However, the discussion in the video is more about what used to be called TWPS, so I’m not sure if it’s completely relevant when discussing striking skipping and 1NPS alternate picking, which is more likely to use cross picking. That said, pickslanting is used in cross picking, so it’s not completely irrelevant and still worth being discussed.

My take-away from that video, which admittedly I watched over a year ago so could be completely mangling in my brain, was that the difficult with (certain instances of) inside picking stems from the impossibility of swiping those changes.

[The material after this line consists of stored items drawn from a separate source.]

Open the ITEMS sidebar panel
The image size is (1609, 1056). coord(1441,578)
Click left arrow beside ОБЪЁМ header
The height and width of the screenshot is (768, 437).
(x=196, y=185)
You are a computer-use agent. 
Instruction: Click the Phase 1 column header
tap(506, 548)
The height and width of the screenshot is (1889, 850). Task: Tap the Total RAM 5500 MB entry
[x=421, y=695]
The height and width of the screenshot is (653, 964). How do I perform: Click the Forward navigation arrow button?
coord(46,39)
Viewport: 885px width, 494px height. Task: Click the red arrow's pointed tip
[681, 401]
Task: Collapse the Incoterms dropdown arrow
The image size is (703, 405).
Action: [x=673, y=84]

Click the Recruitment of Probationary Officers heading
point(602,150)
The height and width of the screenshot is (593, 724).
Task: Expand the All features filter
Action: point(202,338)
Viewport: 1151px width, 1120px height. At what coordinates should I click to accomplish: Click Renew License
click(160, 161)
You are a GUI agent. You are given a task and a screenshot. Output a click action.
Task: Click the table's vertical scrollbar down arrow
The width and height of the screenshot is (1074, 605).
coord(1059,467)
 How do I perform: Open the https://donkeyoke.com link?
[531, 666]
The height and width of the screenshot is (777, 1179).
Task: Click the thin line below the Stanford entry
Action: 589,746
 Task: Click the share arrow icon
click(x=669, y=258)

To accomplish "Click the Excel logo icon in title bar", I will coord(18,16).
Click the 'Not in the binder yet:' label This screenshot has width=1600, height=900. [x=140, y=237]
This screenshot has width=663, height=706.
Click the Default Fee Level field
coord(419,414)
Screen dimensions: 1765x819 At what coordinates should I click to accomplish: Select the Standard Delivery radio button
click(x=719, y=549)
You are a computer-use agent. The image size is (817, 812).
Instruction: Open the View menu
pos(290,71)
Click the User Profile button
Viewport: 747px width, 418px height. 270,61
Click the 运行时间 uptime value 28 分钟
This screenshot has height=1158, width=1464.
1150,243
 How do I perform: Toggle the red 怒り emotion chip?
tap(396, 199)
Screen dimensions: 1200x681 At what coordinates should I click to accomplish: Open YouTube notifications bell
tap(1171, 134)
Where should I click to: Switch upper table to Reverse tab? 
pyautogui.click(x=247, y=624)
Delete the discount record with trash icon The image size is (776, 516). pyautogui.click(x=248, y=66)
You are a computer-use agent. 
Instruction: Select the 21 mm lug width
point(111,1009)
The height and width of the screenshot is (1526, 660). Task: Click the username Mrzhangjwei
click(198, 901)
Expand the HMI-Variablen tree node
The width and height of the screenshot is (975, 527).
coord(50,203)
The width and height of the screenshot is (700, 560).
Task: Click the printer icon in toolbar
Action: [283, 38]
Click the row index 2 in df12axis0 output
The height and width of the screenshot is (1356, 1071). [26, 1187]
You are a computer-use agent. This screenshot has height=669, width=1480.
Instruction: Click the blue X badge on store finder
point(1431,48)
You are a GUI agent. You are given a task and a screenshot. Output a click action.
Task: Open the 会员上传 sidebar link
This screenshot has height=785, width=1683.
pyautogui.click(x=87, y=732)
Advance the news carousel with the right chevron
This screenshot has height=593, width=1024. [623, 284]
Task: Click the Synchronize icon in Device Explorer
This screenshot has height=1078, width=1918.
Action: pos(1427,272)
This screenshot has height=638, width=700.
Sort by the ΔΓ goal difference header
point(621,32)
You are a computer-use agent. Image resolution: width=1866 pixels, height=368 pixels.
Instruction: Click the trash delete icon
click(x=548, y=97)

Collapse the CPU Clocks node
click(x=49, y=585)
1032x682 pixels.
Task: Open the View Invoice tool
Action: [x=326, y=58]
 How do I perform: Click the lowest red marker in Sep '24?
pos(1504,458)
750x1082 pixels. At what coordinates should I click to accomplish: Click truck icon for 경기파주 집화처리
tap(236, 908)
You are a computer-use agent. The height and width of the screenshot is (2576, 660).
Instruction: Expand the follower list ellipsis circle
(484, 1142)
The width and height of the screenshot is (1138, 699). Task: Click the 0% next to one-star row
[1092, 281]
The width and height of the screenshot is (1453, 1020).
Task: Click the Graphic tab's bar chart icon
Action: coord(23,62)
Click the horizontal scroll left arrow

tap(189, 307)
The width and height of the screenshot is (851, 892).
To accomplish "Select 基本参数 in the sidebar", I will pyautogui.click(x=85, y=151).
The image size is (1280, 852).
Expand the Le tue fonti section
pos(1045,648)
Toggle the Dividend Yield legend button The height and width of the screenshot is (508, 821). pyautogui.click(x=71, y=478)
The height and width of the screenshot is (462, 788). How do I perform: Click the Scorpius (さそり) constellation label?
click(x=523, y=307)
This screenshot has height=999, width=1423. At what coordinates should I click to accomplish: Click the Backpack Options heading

Firstly, I think it’s important to recognize that the lick Richardson is demonstrating is a long sequence of alternate one-note-per-string playing, so what we’d now describe as “double escaped” picking, or what we’ve sometimes referred to as “crosspicking”.

I think what Richardson is experiencing is that the more strings you are crossing between notes, the greater the temptation for an “inside change” (a stroke that attacks the target string in the direction of the current string change) to become a “single escaped” stroke that buries itself between the strings after it hits the target, because it’s very tempting to get lazy and hit the target without initiating any change in slant (or whatever terminology we use now to refer to a change from one “escape orientation” to another). Meanwhile with an “outside change” (a stroke that attacks the target string in the direction opposite the current string change), the change in direction to come back and hit the target can serve as a kind of cue to also initiate the change in slant.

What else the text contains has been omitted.